5.2 The confidentiality obligations set forth in this Agreement shall survive the termination or expiration of this Agreement. The obligations concerning Confidential Information shall continue for a period of three (3) years from the date of such termination or expiration.
Notwithstanding the foregoing, with respect to any Confidential Information that constitutes a "trade secret"under applicable law, the confidentiality obligations shall remain in effect for as long as such information continues to qualify as a trade secret.
5.3 Upon termination of Partner's Partner status or upon Yarbo's written request, Partner shall immediately: (a) cease all use of Confidential Information; (b) destroy or return all Confidential Information in its possession; and (c) certify such destruction or return in writing. Notwithstanding the foregoing, Partner may retain one copy of Confidential Information solely for compliance with legal or professional record-keeping requirements.

6. REMEDIES

Partner acknowledges that any breach of this Agreement will cause irreparable harm to Yarbo for which monetary damages would be inadequate.
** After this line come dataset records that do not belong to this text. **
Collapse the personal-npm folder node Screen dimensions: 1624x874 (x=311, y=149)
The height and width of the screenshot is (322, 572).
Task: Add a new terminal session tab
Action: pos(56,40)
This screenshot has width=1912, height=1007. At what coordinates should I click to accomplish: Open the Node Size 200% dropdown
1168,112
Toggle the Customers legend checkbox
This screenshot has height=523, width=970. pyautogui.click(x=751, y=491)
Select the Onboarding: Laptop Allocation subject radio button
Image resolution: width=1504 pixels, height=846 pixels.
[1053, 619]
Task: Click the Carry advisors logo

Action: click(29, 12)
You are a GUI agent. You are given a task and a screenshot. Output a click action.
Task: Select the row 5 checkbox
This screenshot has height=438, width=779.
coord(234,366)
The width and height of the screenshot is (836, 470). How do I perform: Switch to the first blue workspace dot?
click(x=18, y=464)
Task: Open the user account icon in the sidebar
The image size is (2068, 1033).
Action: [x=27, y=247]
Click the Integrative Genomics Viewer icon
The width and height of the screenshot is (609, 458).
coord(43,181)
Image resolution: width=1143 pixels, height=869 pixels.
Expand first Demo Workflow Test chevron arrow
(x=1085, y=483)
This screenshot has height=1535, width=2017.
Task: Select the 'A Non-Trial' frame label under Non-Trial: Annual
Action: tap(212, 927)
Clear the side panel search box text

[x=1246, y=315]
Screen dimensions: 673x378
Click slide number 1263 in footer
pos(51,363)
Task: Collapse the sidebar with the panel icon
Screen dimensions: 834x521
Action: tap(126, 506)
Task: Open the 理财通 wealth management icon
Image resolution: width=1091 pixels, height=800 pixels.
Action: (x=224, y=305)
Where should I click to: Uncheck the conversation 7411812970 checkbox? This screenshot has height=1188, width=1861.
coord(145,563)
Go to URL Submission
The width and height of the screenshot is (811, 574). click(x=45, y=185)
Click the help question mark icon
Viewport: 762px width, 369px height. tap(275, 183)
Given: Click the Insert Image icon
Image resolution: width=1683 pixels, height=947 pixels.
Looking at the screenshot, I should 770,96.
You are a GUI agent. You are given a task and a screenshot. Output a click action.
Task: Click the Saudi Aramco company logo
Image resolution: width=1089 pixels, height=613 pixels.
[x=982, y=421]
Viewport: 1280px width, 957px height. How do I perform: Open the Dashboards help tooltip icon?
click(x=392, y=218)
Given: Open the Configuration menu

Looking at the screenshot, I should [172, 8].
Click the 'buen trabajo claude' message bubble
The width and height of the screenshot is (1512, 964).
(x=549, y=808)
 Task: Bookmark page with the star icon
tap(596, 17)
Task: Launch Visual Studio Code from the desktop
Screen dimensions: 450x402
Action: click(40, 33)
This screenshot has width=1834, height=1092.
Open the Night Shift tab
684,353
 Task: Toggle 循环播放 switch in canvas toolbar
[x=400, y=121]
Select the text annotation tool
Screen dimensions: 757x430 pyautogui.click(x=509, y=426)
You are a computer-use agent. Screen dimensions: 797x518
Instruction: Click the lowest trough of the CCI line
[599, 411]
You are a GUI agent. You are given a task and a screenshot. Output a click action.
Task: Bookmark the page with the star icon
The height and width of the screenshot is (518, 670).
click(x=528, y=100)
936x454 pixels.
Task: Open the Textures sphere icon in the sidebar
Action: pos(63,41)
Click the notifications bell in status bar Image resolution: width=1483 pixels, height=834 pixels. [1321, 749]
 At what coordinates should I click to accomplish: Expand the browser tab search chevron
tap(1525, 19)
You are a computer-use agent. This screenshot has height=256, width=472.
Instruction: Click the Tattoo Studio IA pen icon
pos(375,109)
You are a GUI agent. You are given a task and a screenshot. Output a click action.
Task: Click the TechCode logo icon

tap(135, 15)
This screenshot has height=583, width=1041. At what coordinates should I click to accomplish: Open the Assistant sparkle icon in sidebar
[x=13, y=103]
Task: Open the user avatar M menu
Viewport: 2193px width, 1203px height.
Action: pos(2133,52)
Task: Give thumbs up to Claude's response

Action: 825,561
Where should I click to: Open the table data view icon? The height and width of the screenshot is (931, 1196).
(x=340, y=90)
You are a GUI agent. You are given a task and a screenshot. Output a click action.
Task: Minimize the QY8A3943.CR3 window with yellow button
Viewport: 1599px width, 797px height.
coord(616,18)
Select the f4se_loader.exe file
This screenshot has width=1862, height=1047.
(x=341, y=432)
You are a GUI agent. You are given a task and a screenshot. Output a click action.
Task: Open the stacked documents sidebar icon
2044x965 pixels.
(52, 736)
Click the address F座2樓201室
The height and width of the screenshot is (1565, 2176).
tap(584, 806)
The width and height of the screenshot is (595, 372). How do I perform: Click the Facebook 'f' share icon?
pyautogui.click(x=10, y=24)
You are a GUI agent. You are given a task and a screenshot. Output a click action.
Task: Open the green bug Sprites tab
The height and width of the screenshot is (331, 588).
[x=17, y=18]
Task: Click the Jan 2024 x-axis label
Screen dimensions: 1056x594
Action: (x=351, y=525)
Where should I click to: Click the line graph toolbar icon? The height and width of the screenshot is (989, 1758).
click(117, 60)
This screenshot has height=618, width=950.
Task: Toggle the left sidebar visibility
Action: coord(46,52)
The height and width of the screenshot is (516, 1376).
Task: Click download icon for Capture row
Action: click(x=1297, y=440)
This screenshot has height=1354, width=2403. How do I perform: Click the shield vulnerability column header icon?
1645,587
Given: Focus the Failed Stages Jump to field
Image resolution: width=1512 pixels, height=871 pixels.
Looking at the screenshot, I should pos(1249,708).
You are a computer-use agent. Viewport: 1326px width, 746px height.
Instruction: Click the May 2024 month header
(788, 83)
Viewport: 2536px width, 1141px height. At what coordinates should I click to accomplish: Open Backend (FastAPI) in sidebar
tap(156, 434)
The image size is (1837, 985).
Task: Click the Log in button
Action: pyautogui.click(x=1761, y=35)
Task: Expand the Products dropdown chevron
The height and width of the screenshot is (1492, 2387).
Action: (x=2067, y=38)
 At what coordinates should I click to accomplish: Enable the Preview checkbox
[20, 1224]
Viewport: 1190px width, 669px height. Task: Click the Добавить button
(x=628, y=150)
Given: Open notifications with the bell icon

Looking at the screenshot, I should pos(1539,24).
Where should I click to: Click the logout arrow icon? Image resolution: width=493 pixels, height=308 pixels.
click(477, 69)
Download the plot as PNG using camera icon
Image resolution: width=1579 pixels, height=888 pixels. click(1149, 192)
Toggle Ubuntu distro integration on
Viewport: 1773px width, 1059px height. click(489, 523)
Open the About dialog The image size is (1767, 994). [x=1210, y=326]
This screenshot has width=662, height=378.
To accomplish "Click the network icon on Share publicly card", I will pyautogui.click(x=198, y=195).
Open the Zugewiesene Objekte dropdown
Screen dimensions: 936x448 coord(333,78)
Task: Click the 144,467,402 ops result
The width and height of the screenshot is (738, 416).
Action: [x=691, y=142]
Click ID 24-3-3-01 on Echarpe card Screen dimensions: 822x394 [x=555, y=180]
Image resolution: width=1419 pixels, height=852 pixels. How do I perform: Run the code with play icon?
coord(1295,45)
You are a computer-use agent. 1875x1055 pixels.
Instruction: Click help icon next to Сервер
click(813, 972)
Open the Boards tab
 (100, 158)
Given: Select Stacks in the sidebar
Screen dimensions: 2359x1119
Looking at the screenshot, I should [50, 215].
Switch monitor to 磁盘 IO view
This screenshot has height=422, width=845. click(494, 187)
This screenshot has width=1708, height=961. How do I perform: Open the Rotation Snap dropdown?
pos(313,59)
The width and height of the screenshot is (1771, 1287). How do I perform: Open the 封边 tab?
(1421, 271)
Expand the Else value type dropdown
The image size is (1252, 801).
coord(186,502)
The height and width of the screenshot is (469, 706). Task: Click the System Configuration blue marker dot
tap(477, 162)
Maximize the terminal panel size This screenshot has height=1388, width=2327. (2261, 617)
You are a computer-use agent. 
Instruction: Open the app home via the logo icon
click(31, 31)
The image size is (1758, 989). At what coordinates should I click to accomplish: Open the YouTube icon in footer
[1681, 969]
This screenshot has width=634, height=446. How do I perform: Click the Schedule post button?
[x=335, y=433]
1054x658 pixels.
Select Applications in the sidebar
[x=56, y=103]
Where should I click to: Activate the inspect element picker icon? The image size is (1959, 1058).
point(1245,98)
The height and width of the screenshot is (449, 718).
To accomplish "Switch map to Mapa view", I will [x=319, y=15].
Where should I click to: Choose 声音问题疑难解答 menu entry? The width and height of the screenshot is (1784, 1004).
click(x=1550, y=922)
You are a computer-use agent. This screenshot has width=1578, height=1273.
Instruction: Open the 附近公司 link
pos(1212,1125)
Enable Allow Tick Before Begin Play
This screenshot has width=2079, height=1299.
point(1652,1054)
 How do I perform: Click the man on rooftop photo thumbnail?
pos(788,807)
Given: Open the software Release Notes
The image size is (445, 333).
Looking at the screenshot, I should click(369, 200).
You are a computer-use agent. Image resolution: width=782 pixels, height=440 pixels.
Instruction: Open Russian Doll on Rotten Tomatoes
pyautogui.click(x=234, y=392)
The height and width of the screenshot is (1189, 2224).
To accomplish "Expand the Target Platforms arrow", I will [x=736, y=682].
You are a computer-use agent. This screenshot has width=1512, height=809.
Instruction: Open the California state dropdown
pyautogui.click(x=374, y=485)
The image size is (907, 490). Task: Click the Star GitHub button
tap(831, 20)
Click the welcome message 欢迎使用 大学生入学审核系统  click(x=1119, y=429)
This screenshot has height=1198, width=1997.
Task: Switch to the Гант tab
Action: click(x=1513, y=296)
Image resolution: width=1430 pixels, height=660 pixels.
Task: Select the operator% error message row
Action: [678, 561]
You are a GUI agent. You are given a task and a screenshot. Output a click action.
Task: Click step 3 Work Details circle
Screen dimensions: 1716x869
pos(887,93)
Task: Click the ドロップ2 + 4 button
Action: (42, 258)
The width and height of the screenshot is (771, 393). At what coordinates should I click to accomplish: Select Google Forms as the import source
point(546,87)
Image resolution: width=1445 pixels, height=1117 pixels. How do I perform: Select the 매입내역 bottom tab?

Accordingly, Yarbo shall be entitled to seek injunctive relief and any other remedies available at law or in equity, without the necessity of posting a bond.

7. NO LICENSE OR OBLIGATION TO TRANSACT

Nothing in this Agreement grants Partner any license, intellectual property rights, or ownership interest in any Confidential Information. This Agreement does not obligate either party to enter into any business transaction or continue any business relationship.

8. GOVERNING LAW AND DISPUTE RESOLUTION

This Agreement shall be governed by and construed in accordance with the laws of the State of New York, USA, without regard to its conflict of law principles. Any dispute arising out of or relating to this Agreement shall be finally resolved by binding arbitration administered by the American Arbitration Association under its Commercial Arbitration Rules. The arbitration shall take place in New York, New York, and shall be conducted in English. The arbitral award shall be final and binding on both parties.

9. GENERAL PROVISIONS

9.1 Electronic Signature. Partner acknowledges and agrees that by clicking the "I Agree" button during the registration process, Partner is electronically signing this Agreement and such action constitutes Partner's valid and binding signature.
9.2 Entire Agreement. This Agreement constitutes the entire agreement between the Parties with respect to the subject matter hereof and supersedes all prior discussions and agreements.
9.3 Amendment. No amendment or modification of this Agreement shall be valid unless made in writing and signed by both Parties.
9.4 Severability. If any provision of this Agreement is held to be invalid or unenforceable, the remaining provisions shall continue in full force and effect.